▸ **What the exercise asks**: Your answer must be an exact copy of the lines from the one containing "Instruction: Click the" through the last line of the records below, with no pictures; please include nothing else.

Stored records
_ _ _ _ _ _ _
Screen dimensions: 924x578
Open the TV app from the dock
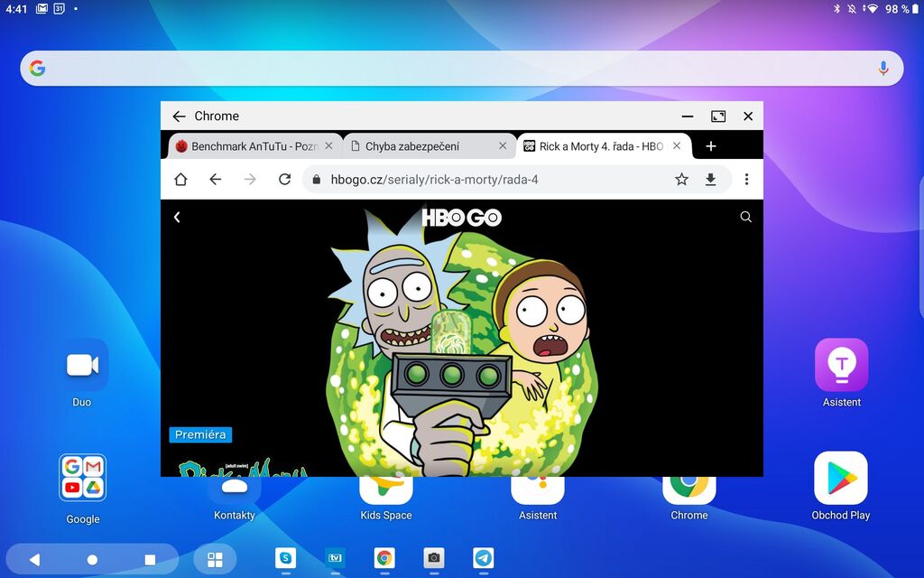[x=335, y=559]
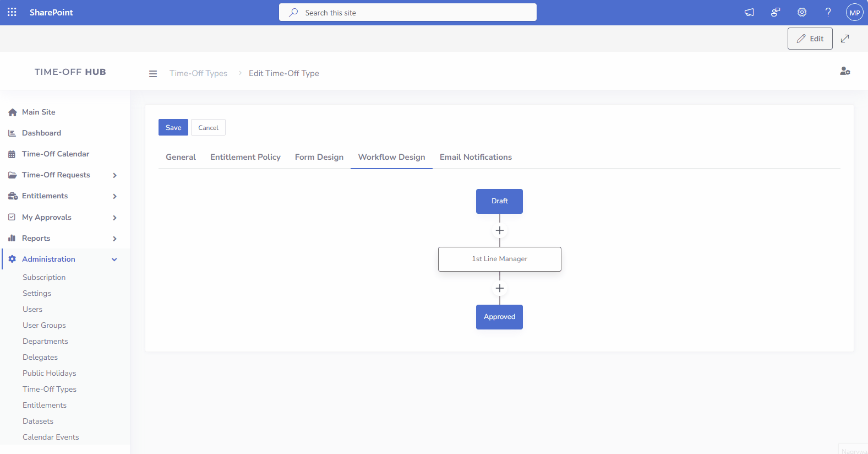Click the megaphone announcements icon
Viewport: 868px width, 454px height.
749,12

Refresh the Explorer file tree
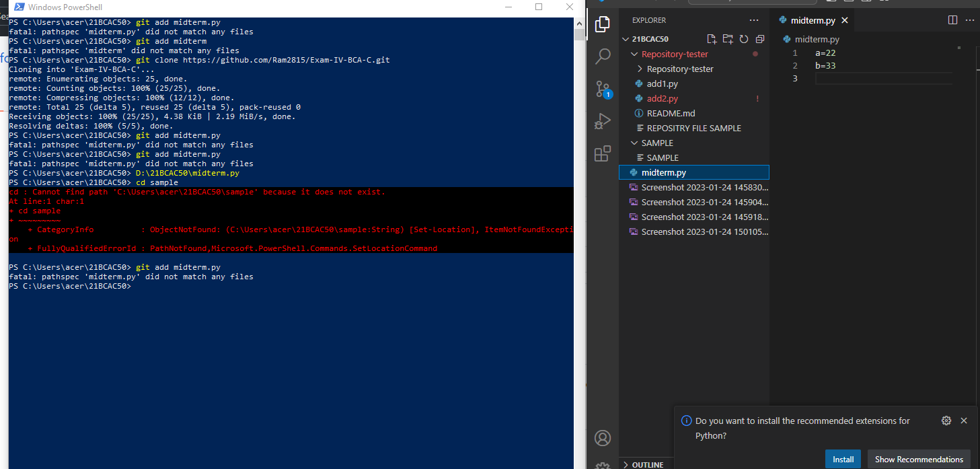744,39
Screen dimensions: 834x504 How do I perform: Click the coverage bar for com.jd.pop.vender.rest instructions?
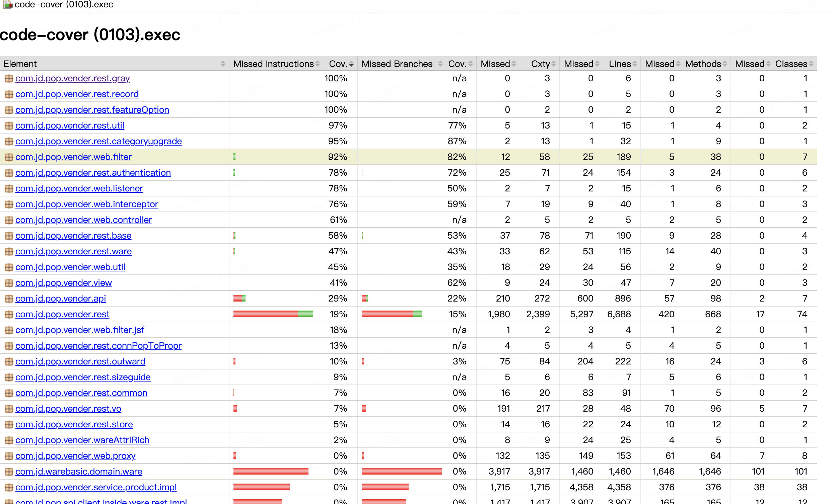pyautogui.click(x=273, y=314)
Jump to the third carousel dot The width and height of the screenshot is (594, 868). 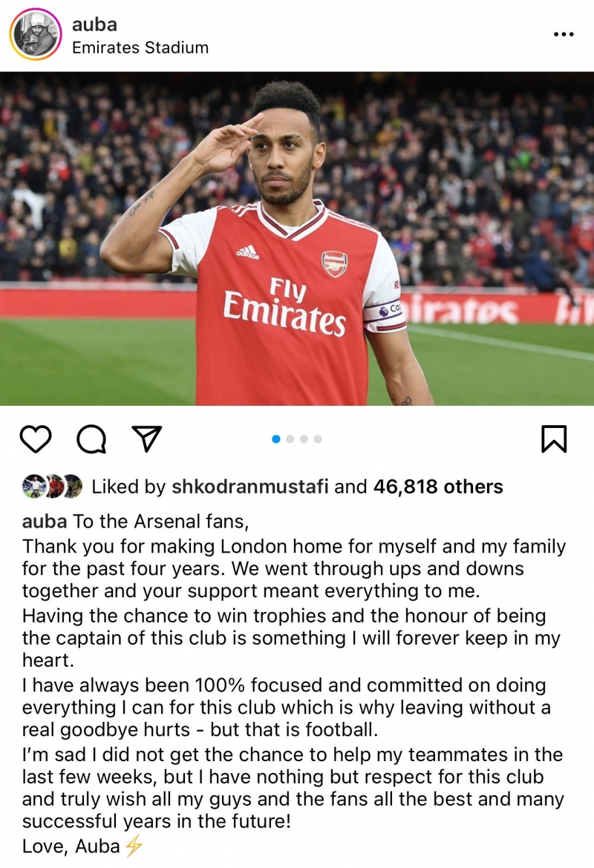[x=304, y=439]
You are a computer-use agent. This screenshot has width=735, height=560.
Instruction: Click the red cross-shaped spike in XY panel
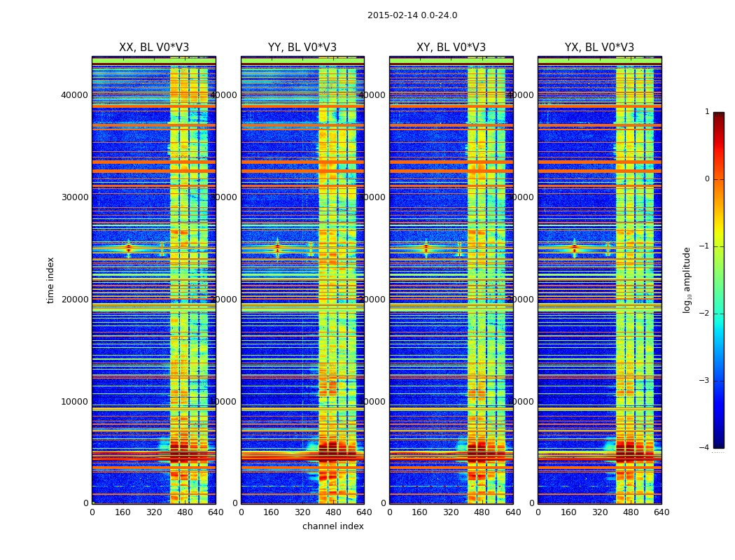click(426, 248)
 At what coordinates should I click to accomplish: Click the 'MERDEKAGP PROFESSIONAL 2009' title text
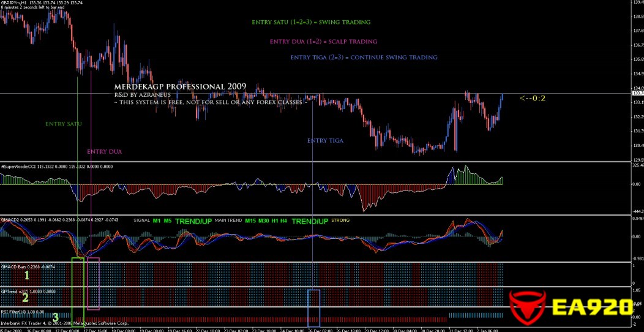click(180, 87)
_ _ _ _ _ _ _
▸ **Written response**:
Instruction: Click the red cross-shaped spike in XY panel
click(426, 248)
 At what coordinates should I click to accomplish: Click the 'MERDEKAGP PROFESSIONAL 2009' title text
click(180, 87)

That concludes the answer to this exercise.